Exercise and Fitness: What are they?

December 27, 2017 by Geoff Leave a Comment

Begin with the End in Mind

Many people go to the gym without and move around without a particular end in mind.

This is okay if you’re only trying to enjoy yourself or meet people (a common event at gyms).

Toward a Definition of Fitness and Exercise

But, if you want to become fit, then you have to know what fitness is. Lon Kilgore says that to be fit one must have:

“Possession of adequate levels of strength, endurance, and mobility to provide for successful participation in occupational effort, recreational pursuits, familial obligation, and that is consistent with a functional phenotypic expression of the human genotype.”1

What this means is that fitness is relative to the needs of the individual, but objective precisely because one’s optimal fitness is not actualized if they experience unnecessary struggle in work, fun, and family.

So much for fitness, but what is exercise? Exercise can be defined as training undertaken for the purpose of obtaining and maintaining fitness. For instance, sport training is not designed for fitness per se, as one can be fit without being good at a sport. And one can be pretty good at a sport while still being incredibly unhealthy otherwise.

Now that you have a definition of fitness, I suggest that you make a plan to achieve it. Any good exercise plan should make provision for improving or maintaining:

  1. Strength
    Include some form of resistance training with weights, bands, and/or calisthenics.

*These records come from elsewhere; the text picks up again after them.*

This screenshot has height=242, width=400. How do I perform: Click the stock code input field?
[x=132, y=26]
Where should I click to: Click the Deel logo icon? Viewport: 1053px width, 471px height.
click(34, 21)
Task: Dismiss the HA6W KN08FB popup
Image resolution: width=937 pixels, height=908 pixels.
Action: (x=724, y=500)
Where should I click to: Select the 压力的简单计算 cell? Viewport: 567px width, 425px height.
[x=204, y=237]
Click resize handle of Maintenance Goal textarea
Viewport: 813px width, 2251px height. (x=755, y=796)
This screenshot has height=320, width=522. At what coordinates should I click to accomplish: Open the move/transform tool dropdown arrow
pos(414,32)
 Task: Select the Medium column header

Also, certain explosive activities like sprinting and jumping have utility here, but they do come with an increased safety risk.
  2. Endurance
    Endurance exists at several levels. For instance, if you can dead lift 350 pounds, then your endurance for light weight lifting is probably quite remarkable. Cardiovascular endurance is another level, but it is important to remember that while general physical fitness is real, activities still improve in specific ways.
  3. Mobility
    Mobility can be enhanced by stretching, running, walking, lifting weights through a full range of motion, jumping, etc.

References

1 Kilgore, Hartman, and Lascek, Fit: An Unconventional Guide to using conventional methods for creating fitness for the real world (Killustrated, 2011), 5.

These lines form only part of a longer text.